Material for this exercise ::
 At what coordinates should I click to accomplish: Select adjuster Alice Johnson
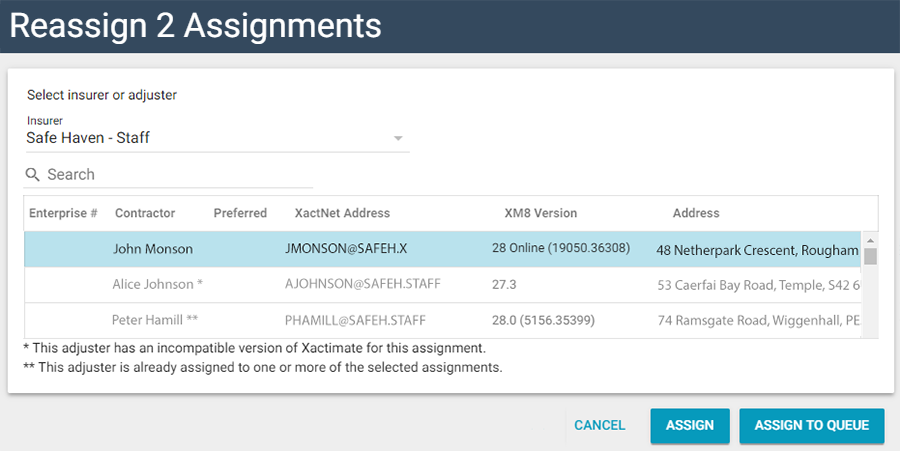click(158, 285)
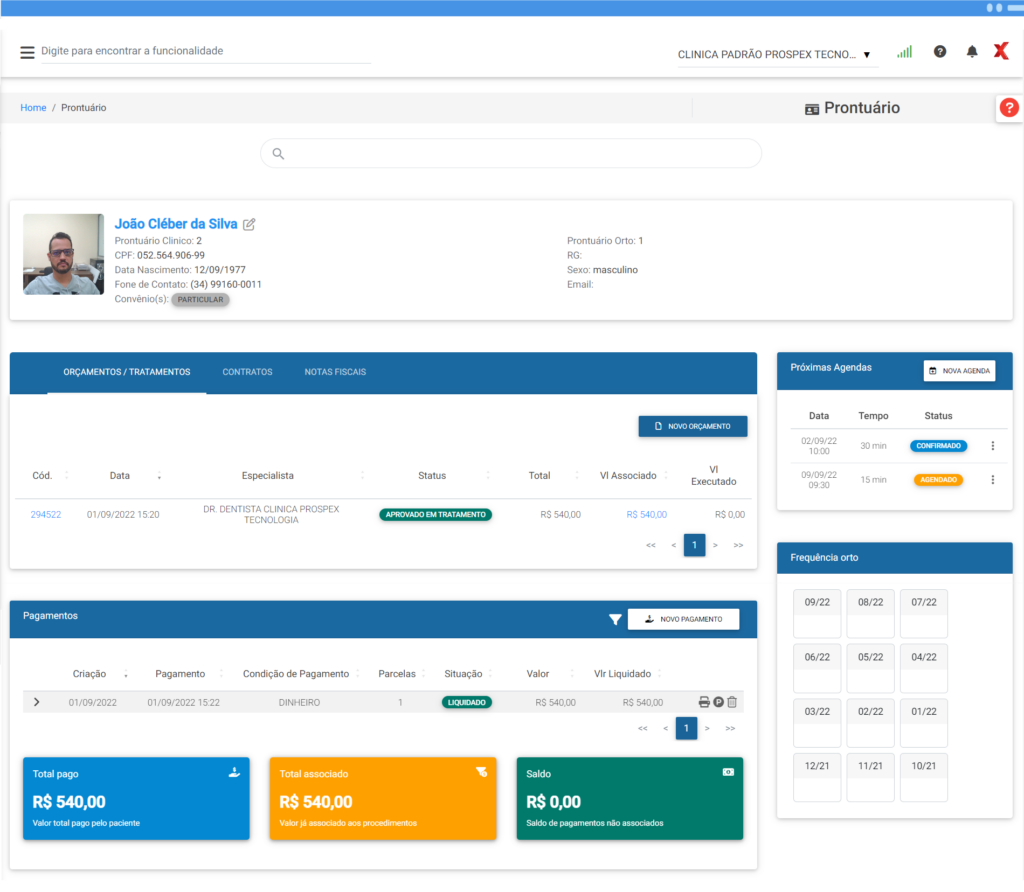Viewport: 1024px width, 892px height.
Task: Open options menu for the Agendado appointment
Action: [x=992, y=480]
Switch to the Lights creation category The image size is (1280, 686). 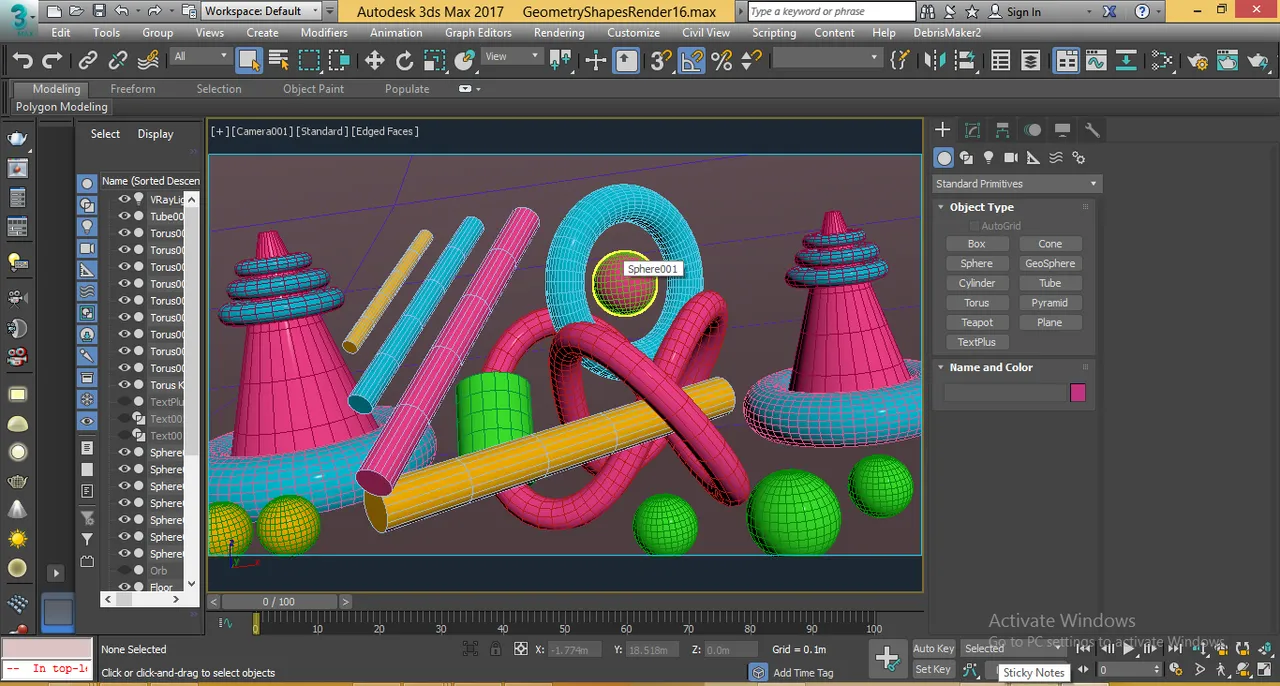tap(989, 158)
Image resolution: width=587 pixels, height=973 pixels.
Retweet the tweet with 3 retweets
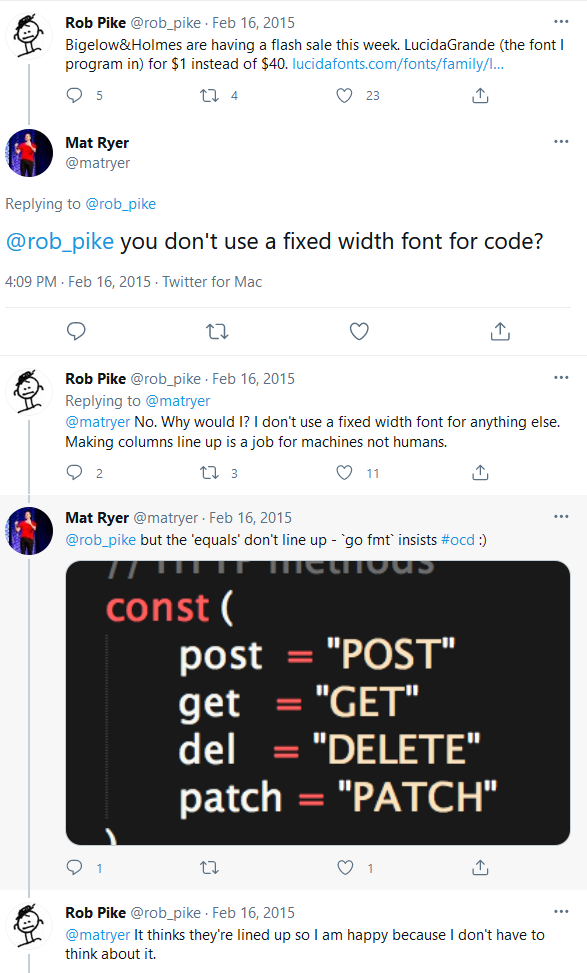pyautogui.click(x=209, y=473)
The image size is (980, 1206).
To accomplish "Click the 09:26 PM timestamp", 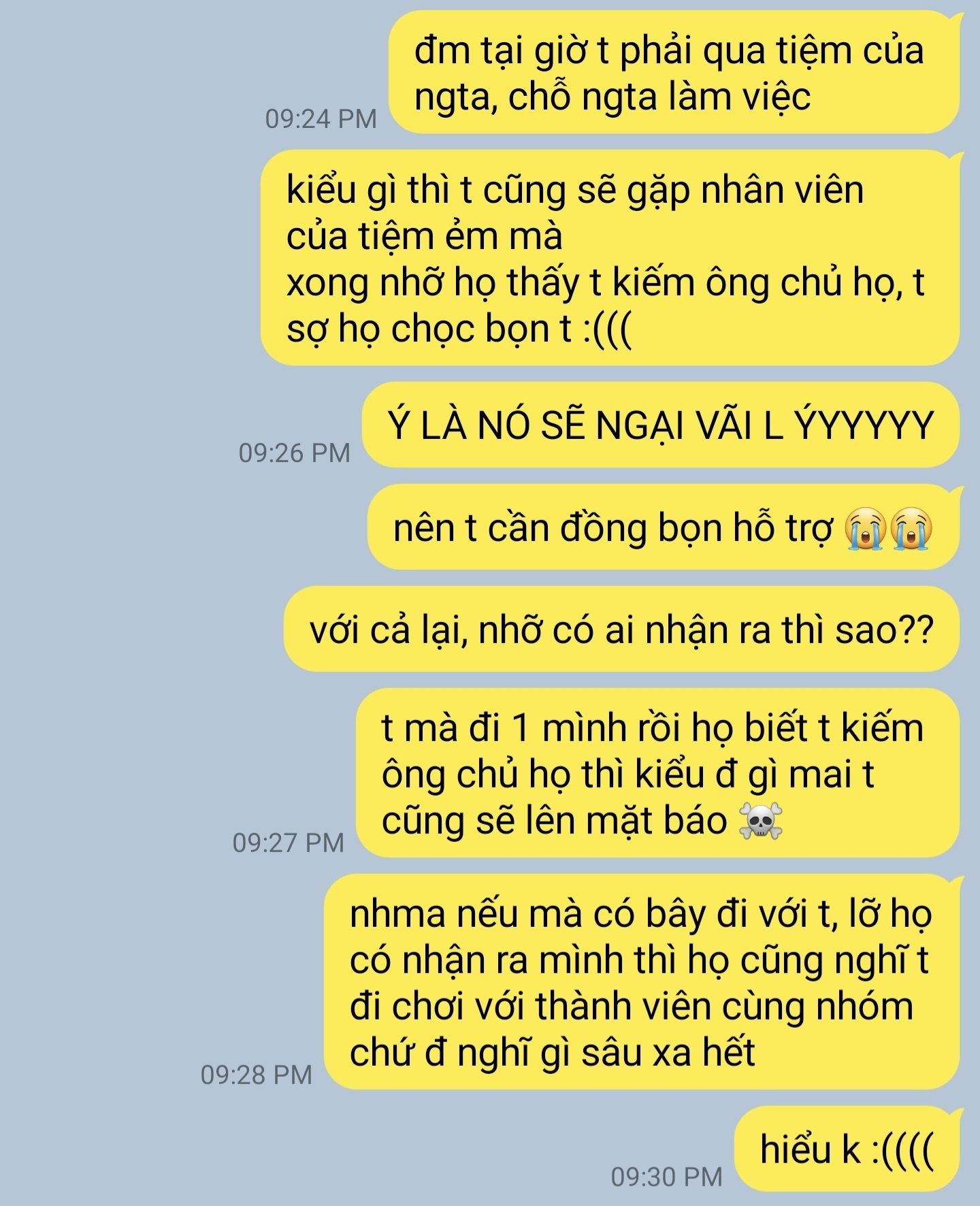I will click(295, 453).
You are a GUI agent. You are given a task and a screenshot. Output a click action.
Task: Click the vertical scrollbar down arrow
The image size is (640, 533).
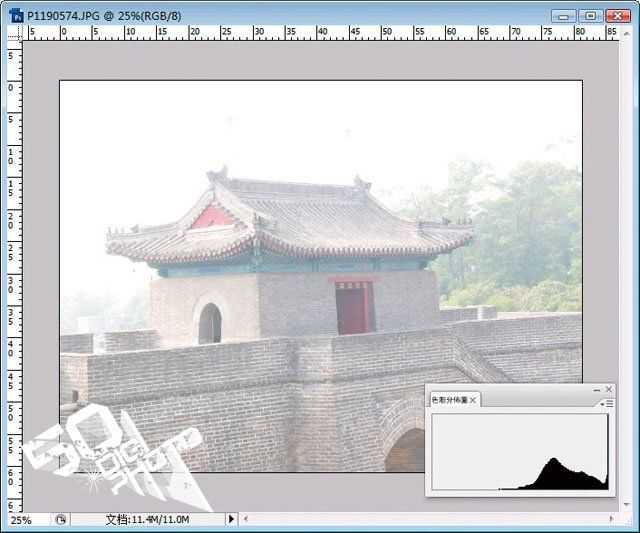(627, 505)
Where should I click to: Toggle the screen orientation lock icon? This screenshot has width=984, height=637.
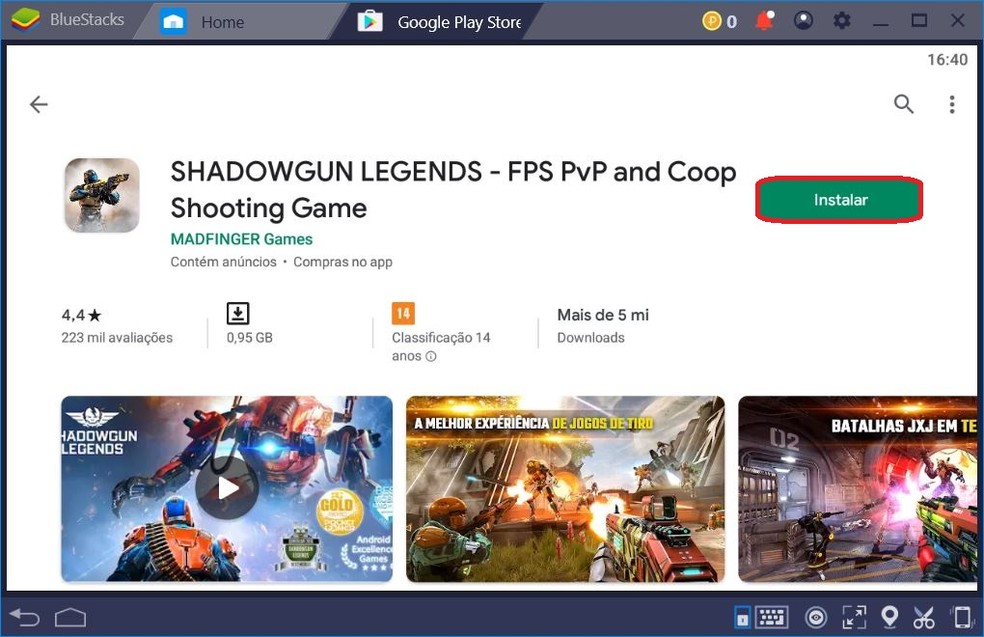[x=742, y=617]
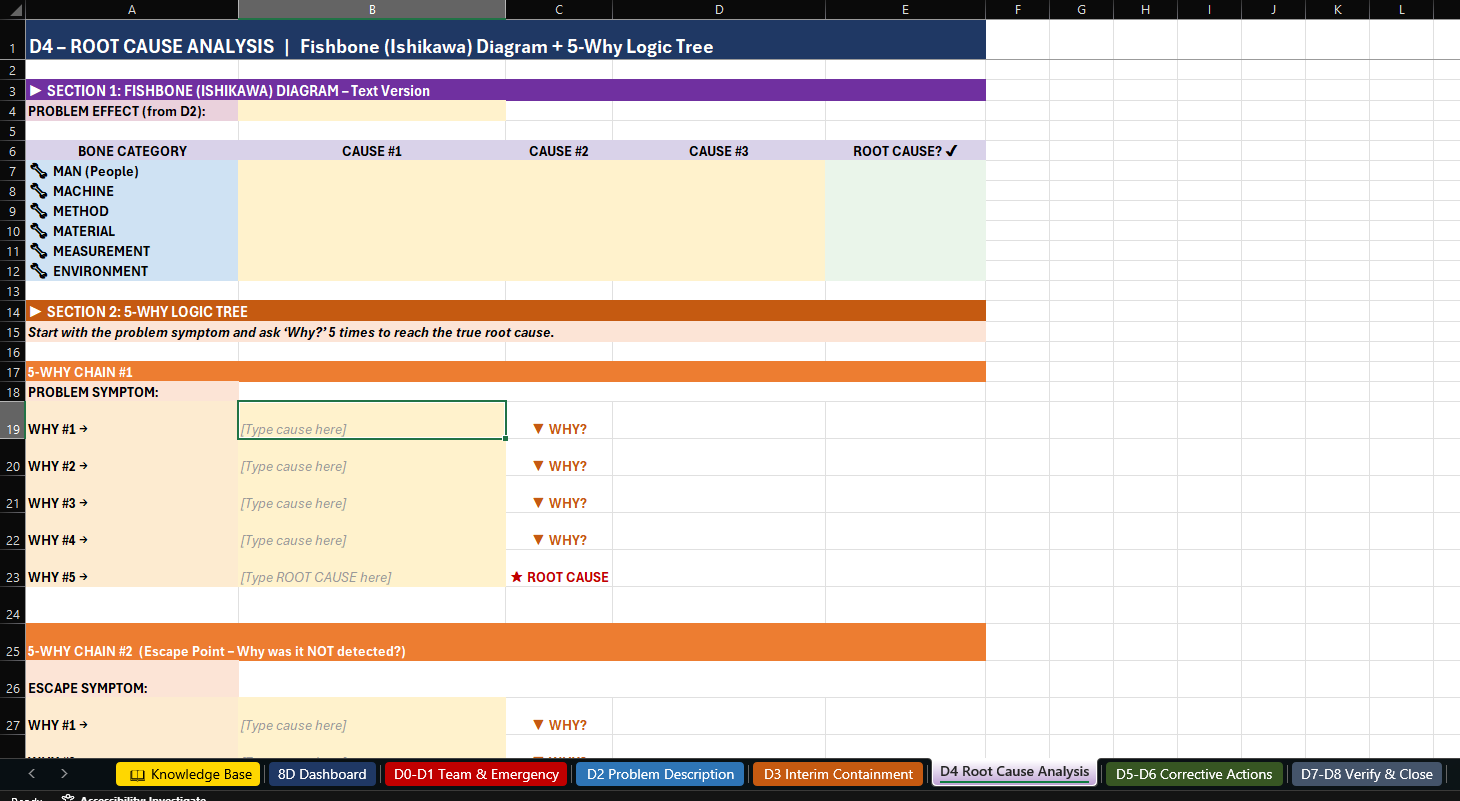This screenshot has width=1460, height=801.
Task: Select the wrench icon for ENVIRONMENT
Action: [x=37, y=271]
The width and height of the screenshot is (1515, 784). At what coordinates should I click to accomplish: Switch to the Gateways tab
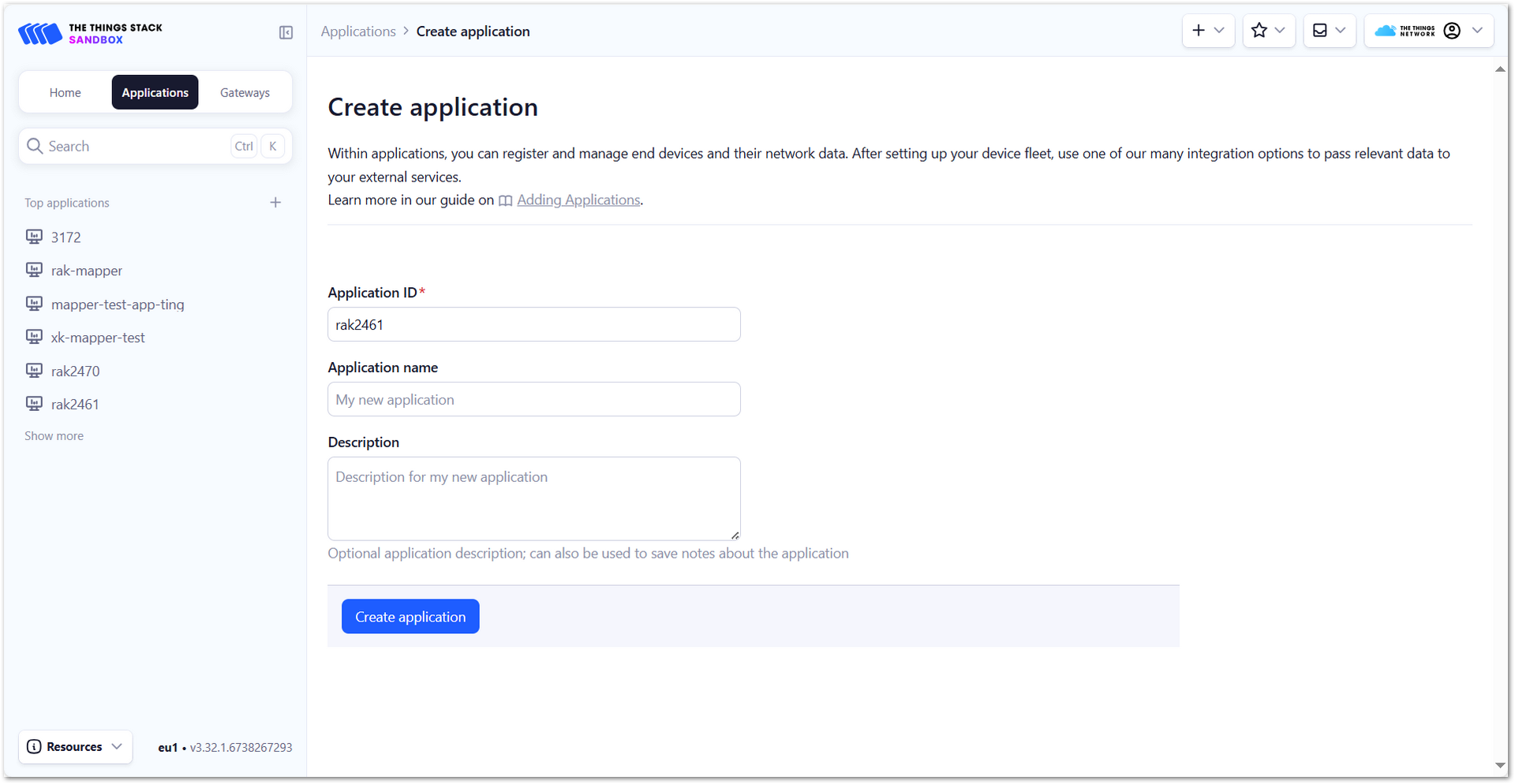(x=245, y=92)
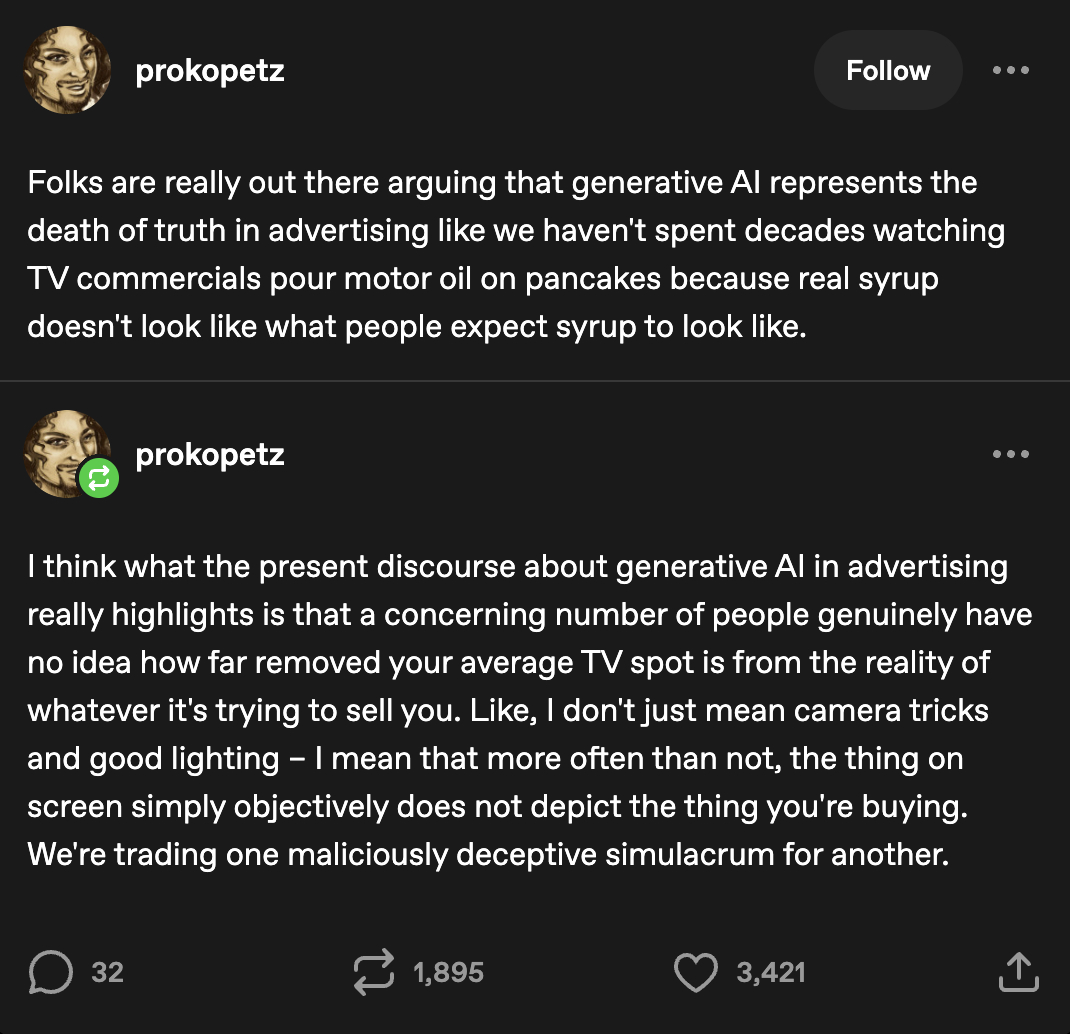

Exercise requirements ::
Pictures are to be dropped, and the lines from the line with "Task: Click the vertical scrollbar down arrow" through the end of the material above are to be reproduced exactly.

Response ::
Task: Click the vertical scrollbar down arrow
The image size is (640, 533).
(627, 505)
Where should I click to: Toggle the screen orientation lock icon? This screenshot has width=984, height=637.
[x=742, y=617]
This screenshot has width=1460, height=801.
Task: Select the wrench icon for ENVIRONMENT
Action: [x=37, y=271]
The width and height of the screenshot is (1515, 784). At what coordinates should I click to accomplish: Switch to the Gateways tab
(x=245, y=92)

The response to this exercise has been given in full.